- **What to work on**: For this task, extract exactly the lines of the data below, from the line containing "You are a GUI" through the last one, with pictures left out.

Data items
-- Opening Marker --

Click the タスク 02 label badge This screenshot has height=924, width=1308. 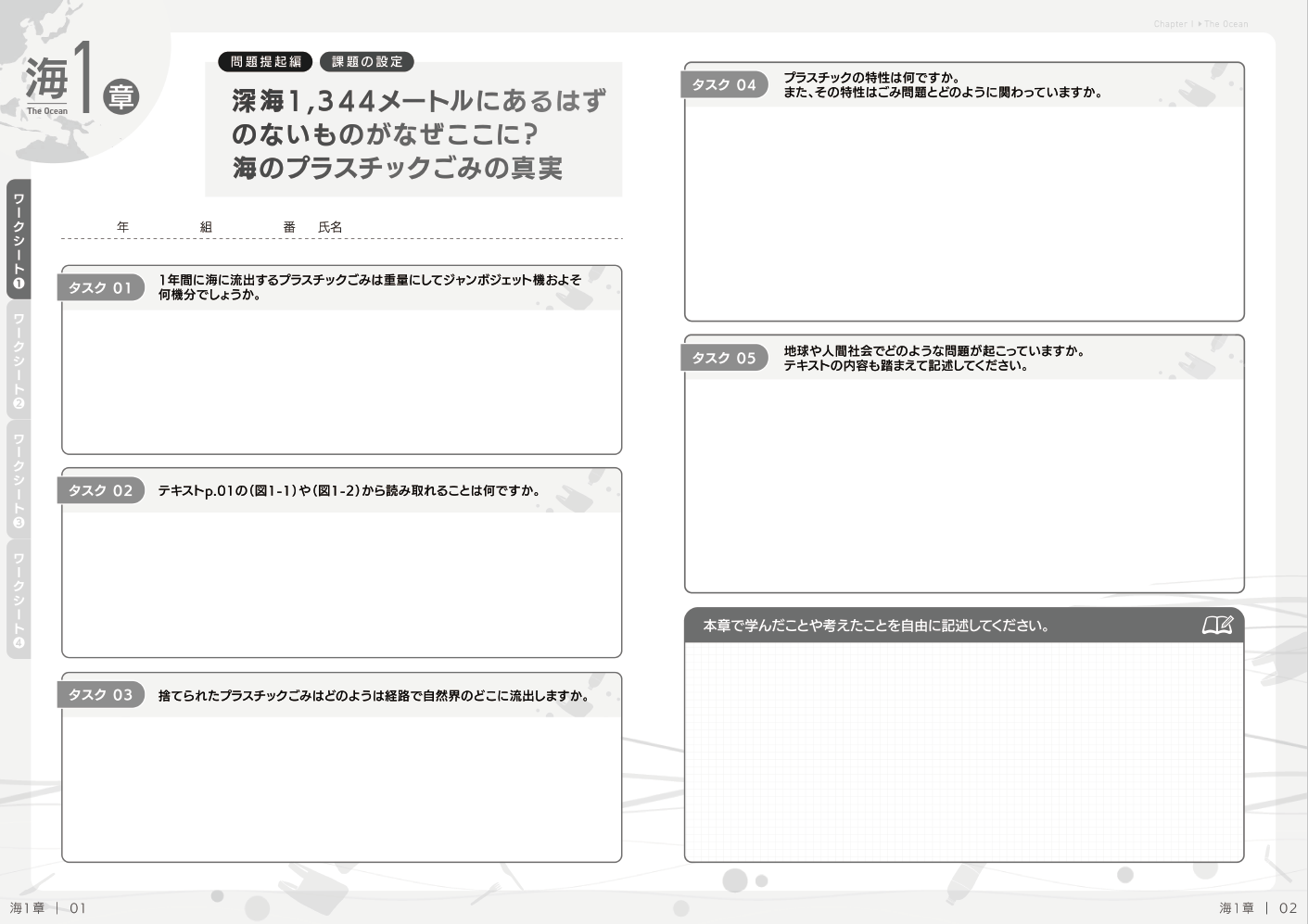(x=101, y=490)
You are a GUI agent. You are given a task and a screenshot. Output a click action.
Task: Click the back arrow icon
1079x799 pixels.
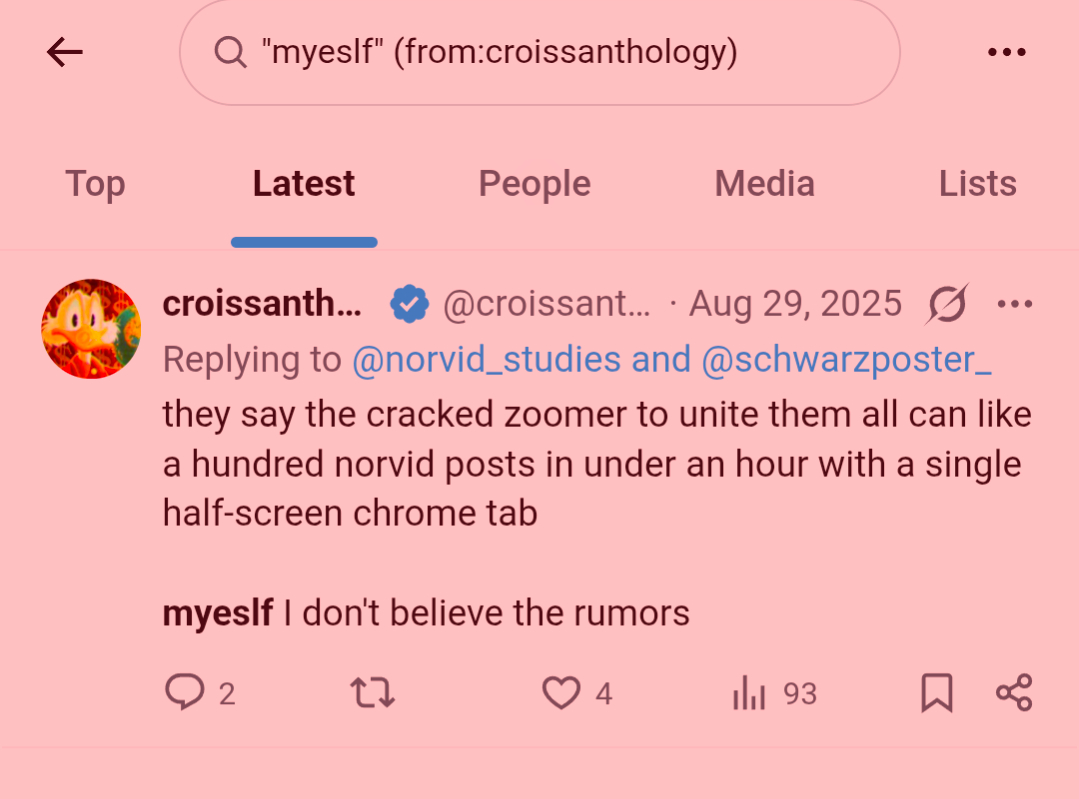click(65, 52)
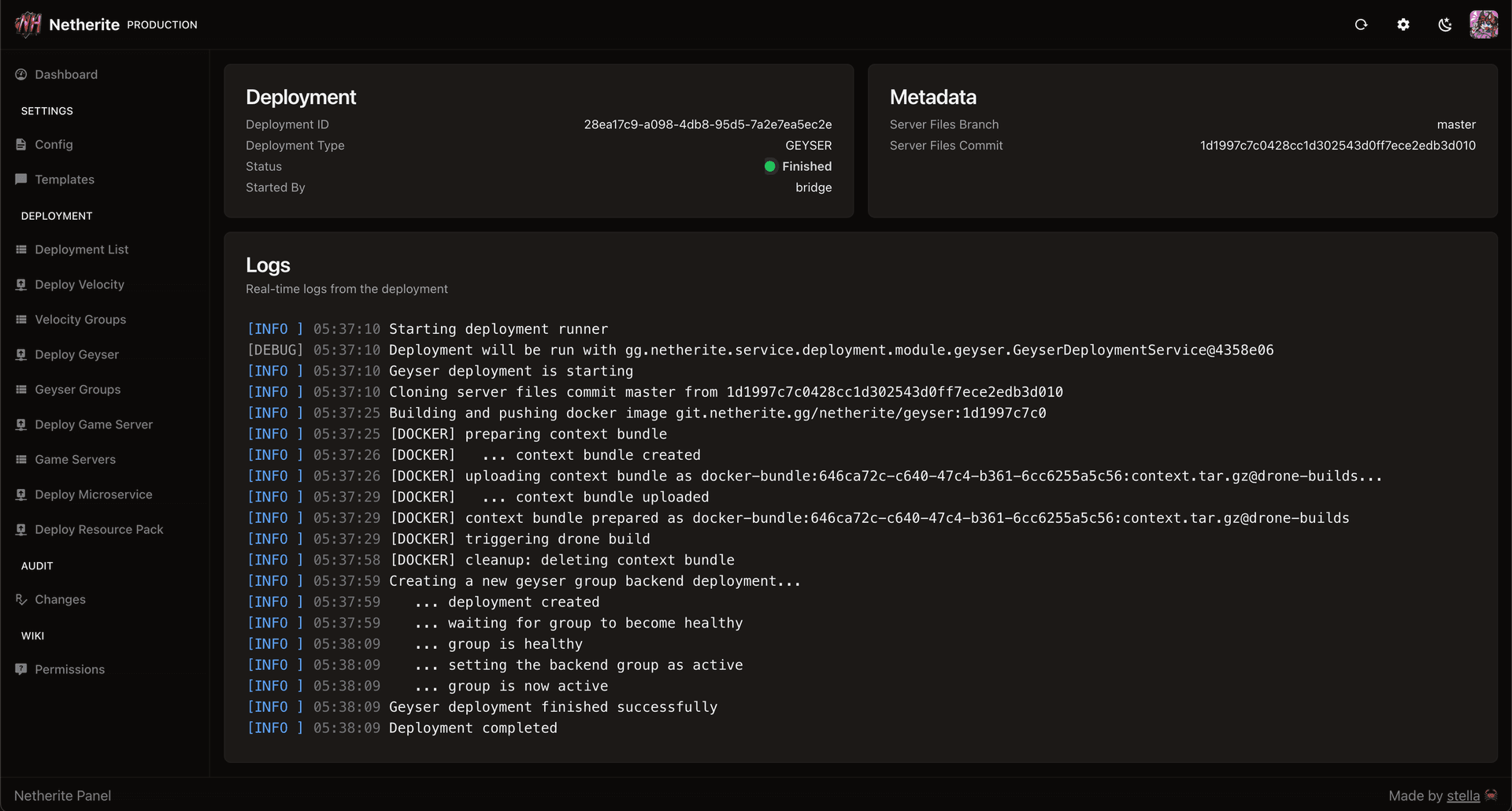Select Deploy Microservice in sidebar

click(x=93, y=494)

-- Closing Marker --

- **Written answer**:
You are a GUI agent. You are given a task and a screenshot. Output a click action.
Task: Click the back arrow icon
1079x799 pixels.
click(65, 52)
Select Deploy Microservice in sidebar

click(x=93, y=494)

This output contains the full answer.